Amadeus, en 1984, raconte la jalousie supposée de Salieri face au génie insolent de Mozart, à travers les regards de F. Murray Abraham, Tom Hulce, Elizabeth Berridge et Jeffrey Jones sous la direction de Miloš Forman. Le film a remporté tant d’honneurs qu’il semble désormais impossible de rappeler combien sa réussite repose aussi sur un goût très étudié pour le prestige. F. Murray Abraham y est formidable, certes, avec une densité venimeuse très travaillée ; Tom Hulce fait de Mozart une tornade puérile dont l’excès finit parfois par ressembler à un concept plus qu’à un être. Forman, qui avait dans Vol au-dessus d’un nid de coucou une cruauté plus organique, choisit ici la fresque musicale, l’opulence, la grande architecture du ressentiment.

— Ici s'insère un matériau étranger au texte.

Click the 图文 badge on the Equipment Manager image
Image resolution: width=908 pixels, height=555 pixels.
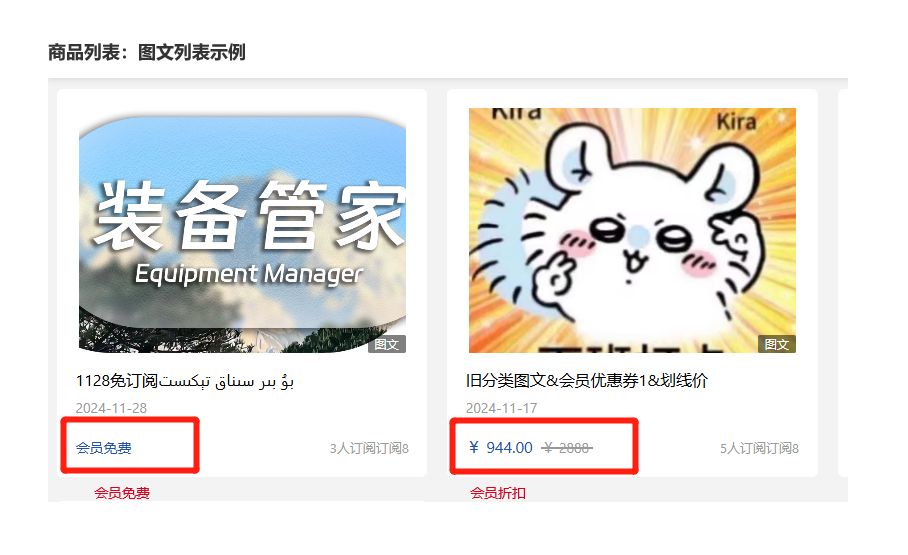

1984 n’est pas n’importe quelle année : Orwell y revient partout comme référence facile, tandis que l’actualité occidentale se nourrit d’angoisses autour du contrôle, de la guerre froide et de la surveillance. Amadeus répond par un autre type de discipline : celle de la culture consacrée, de l’institution qui décide ce qu’est le génie et qui a le droit de s’en approcher. Le film semble dénoncer cette logique tout en en tirant un plaisir majestueux.

Le spectacle est brillant, intelligent, spectaculaire même. Il l’est peut-être trop. Chaque émotion a la politesse de se vêtir correctement avant d’entrer en scène. Le drame se regarde souvent comme un gala de très haut niveau, ce qui n’est pas exactement la meilleure manière de sentir la saleté de l’envie.

Anecdote de tournage

🎬 Le saviez-vous ?

un clavecin aurait exigé d’être accordé selon “la fréquence exacte du ressentiment”, plongeant trois musiciens et un comptable dans une querelle métaphysique.